Distance is a measure between successive frame objects by finding the centroid of the object.

$${\text{Centroid}} = \left( {{\text{ROI}}_{{{\text{width}}/2}} ,{\text{ROI}}_{{{\text{height}}/2}} } \right)$$

(3)

Euclidean distance measure is used to calculate the distance between $(x_{1} ,y_{1} )$ and $(x_{2} ,y_{2} )$ centroid points.

$$D = \sqrt {\left( {x_{2} - x_{1} } \right)^{2} + \left( {y_{2} - y_{1} } \right)^{2} }$$

(4)

where $D$—is the distance, $(x_{1} ,y_{1} )$—centroid point on frame $t$, $(x_{2} ,y_{2} )$—centroid point on frame $t + 1$.

Speed is an essential cue to determine the object’s motion as fast or slow. Speed is defined as distance divided by time. Distance is directly proportional to velocity when time is constant. After finding the displacement of the object, speed is calculated using

$$S = \frac{D}{t}$$

(5)

where $S$—is the speed in m\s, $D$—is the distance travelled in pixels, $t$—is the time taken, $t = 0.08$ (25 fps\2—two frames used for distance measure).

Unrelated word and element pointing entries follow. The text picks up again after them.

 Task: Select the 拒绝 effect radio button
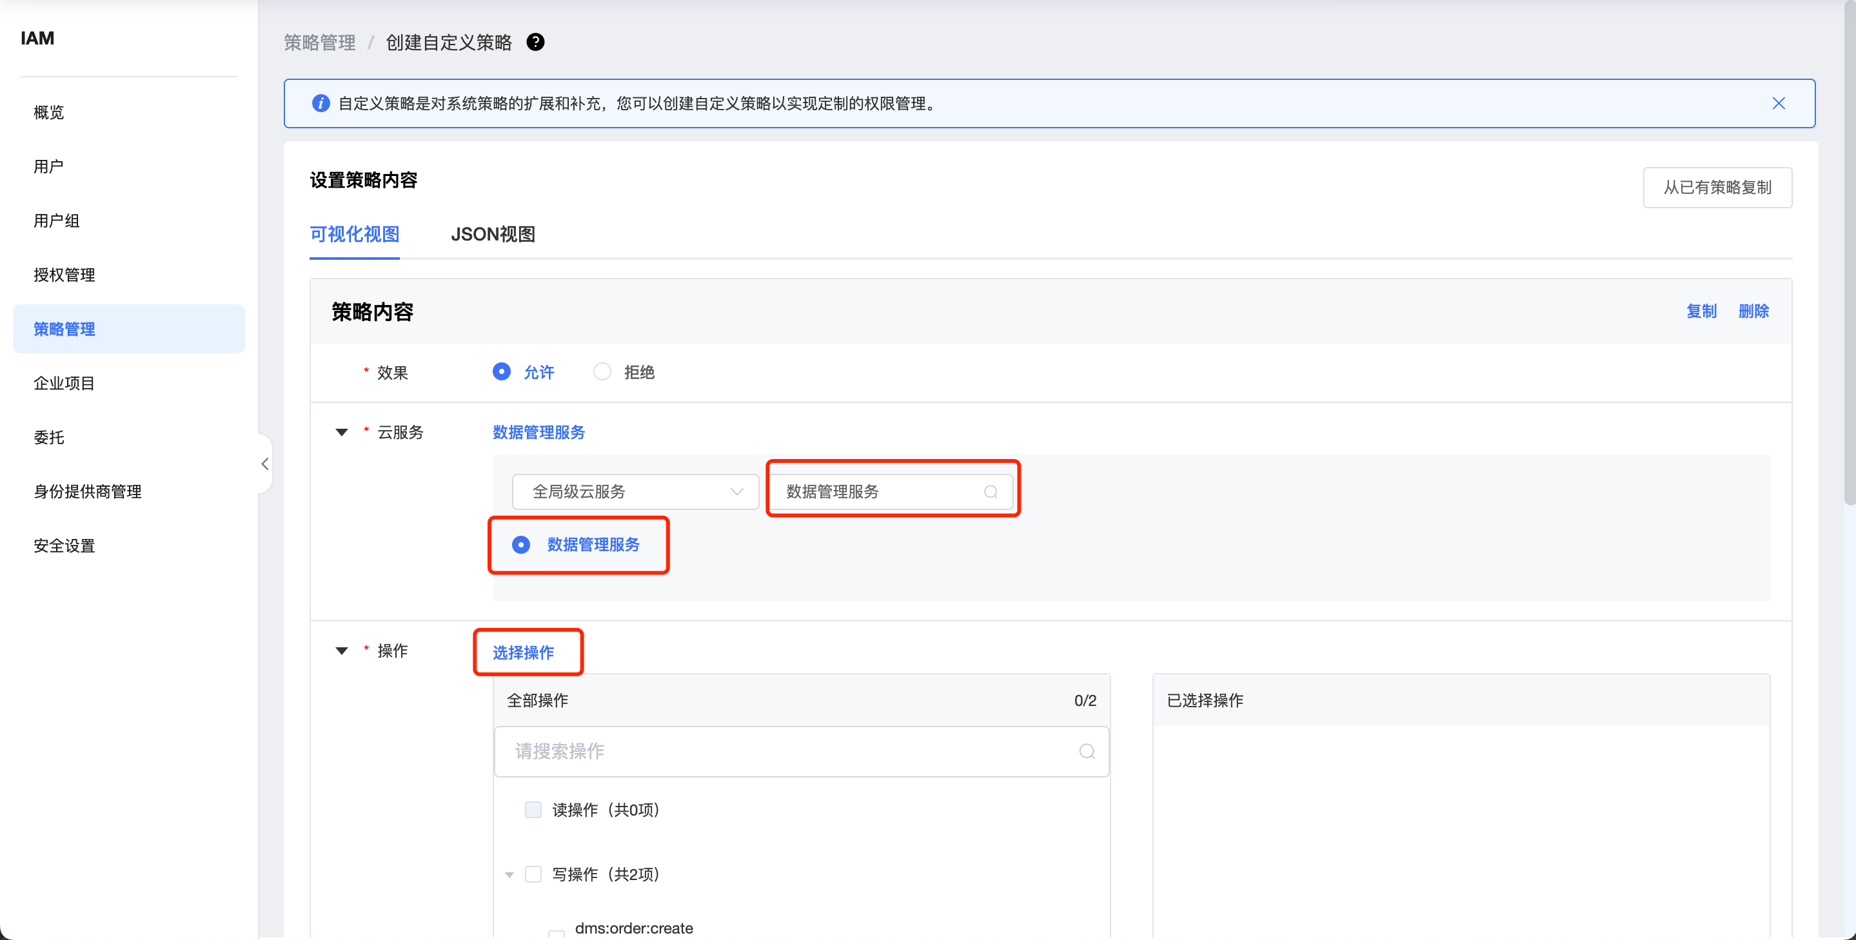click(x=602, y=372)
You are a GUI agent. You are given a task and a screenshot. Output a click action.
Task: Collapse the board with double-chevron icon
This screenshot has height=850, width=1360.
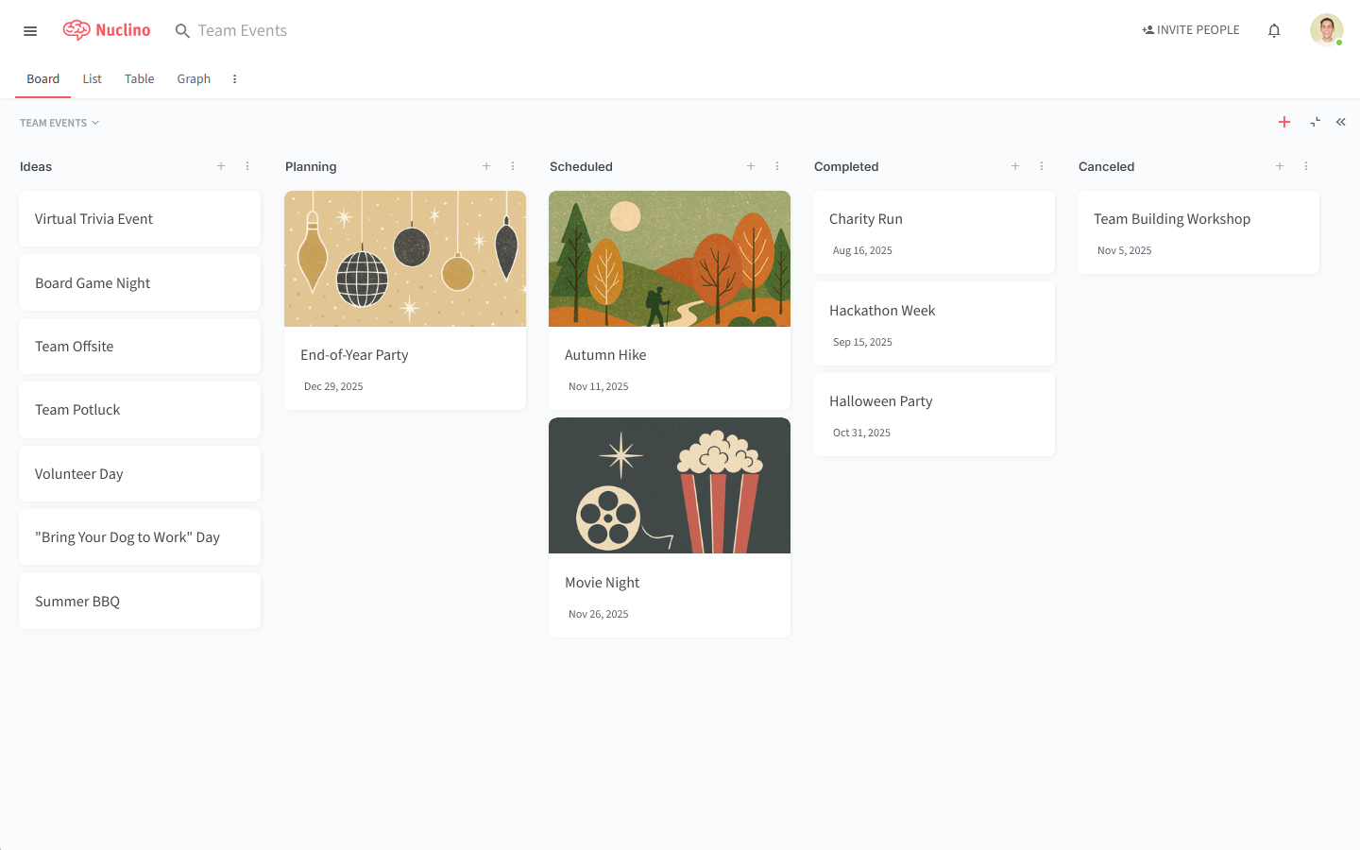1340,122
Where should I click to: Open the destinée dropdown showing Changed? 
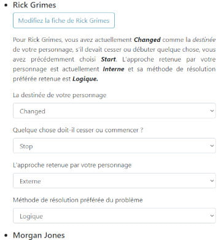[x=114, y=111]
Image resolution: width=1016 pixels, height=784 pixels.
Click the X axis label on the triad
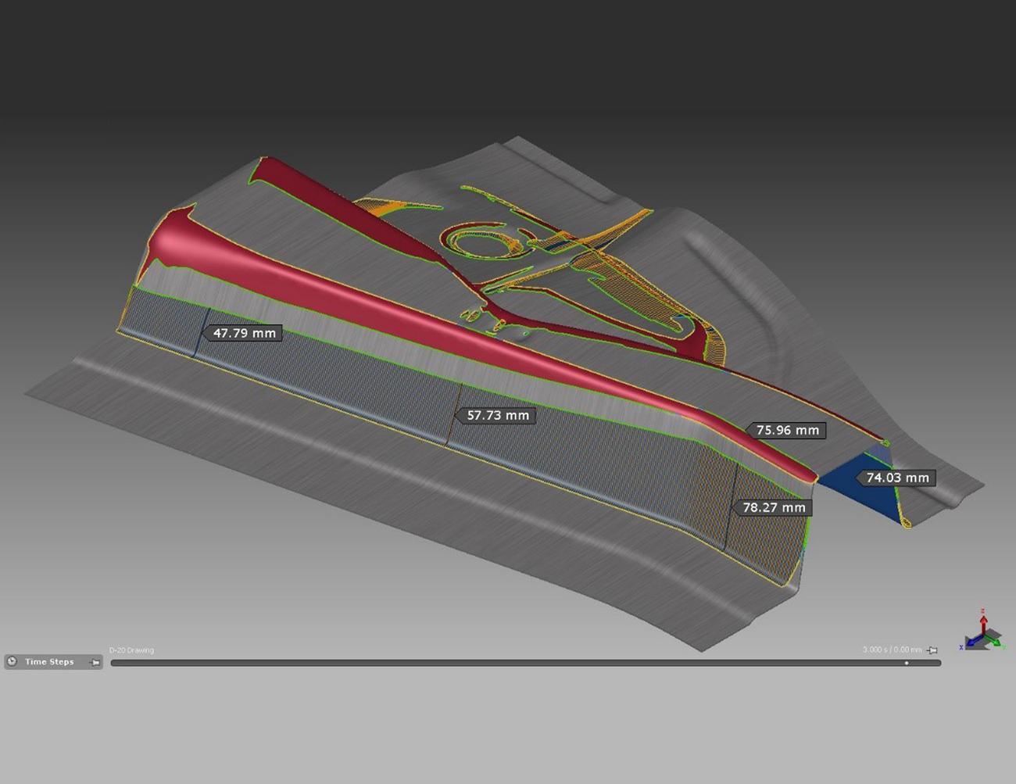[x=961, y=647]
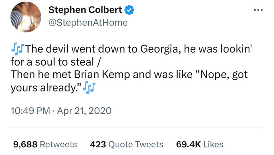Visit the @StephenAtHome handle link
The height and width of the screenshot is (155, 274).
coord(88,23)
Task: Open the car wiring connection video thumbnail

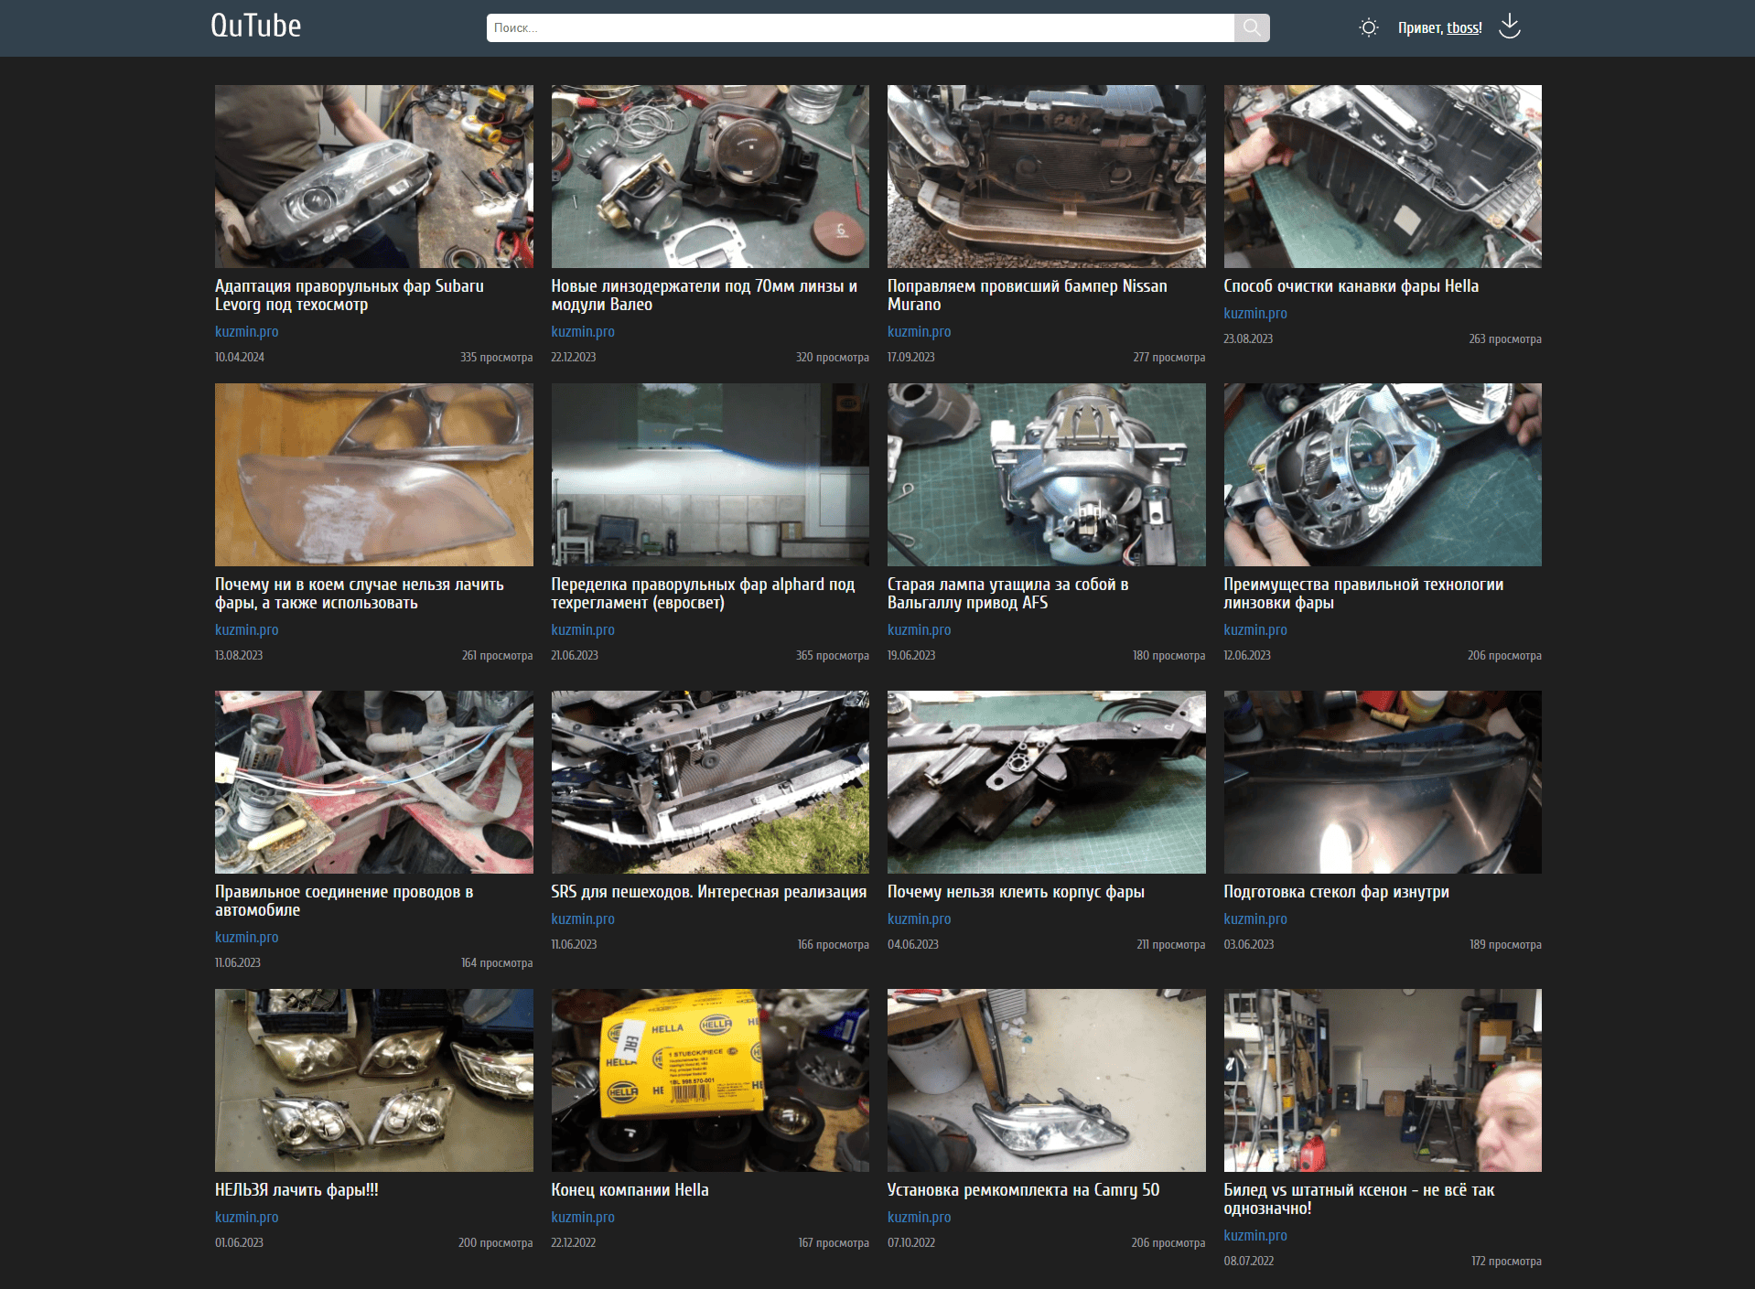Action: [373, 782]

Orientation is a measure of observant angle between the $x$-axis and the y-axis of the ellipse that has the similar second-moments as the region. The obtained cost is in degrees, ranging from −90° to 90°. Figure 4 illustrates an image area, and its corresponding ellipse and same ellipse with the solid red lines represents the axes; the orientation is the angle between the horizontal line axis and the vertical line axis.

Elongation (Elo) is also called as minimum bounding rectangle or minimum bounding box of an arbitrary shape. In arbitrary shape, eccentricity is the relation of the length L and width W of minimum bounding rectangle of the shape at some set of orientations as shown in Fig. 5 Elongation is a measure of values range from [0,1].

$${\text{Elo}} = 1 - W/L$$

(6)

A regular shape in all axes such as a circle or square will have an elongation value of 0, whereas shapes with large aspect ratio will have an elongation closer to 1.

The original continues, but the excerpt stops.